** START OF Records shown **

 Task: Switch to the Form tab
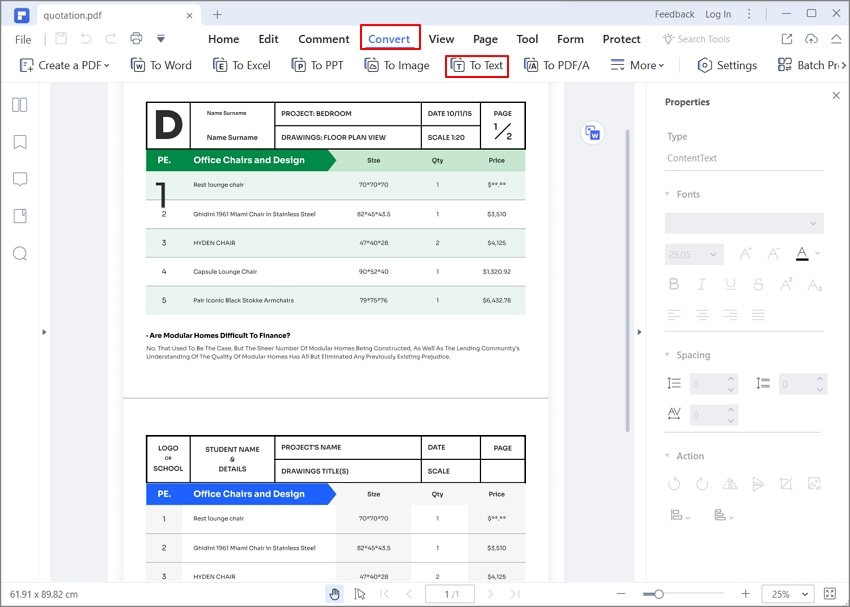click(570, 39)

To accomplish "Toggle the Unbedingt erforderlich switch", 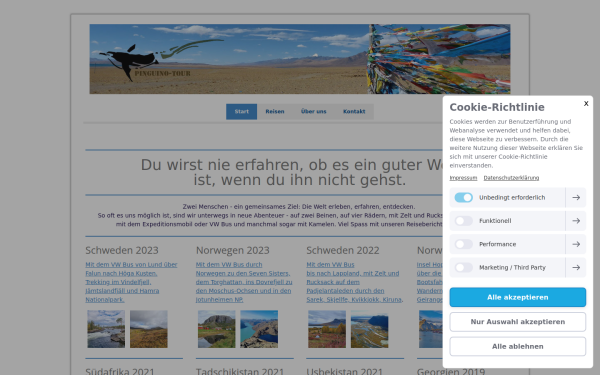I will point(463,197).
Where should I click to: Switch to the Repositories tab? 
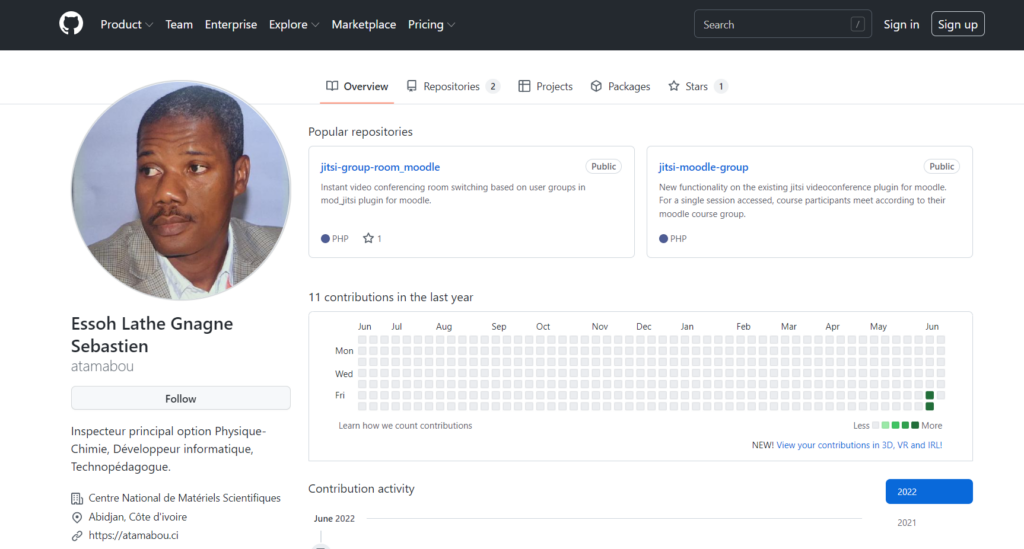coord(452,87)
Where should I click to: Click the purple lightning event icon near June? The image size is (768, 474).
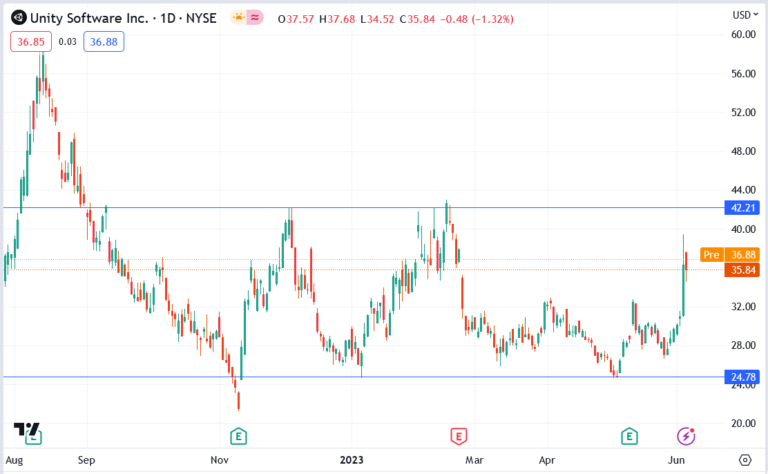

** END OF Records shown **

Short task - Revise the lines running from the one that contains "Where should I click to: Switch" through the end of the items, both included, replacing "Repositories" with "Branches" and leaving everything else unchanged. Leave the pictures out of your answer.

Exercise output -
Where should I click to: Switch to the Branches tab? 
coord(452,87)
Where should I click to: Click the purple lightning event icon near June? The image size is (768, 474).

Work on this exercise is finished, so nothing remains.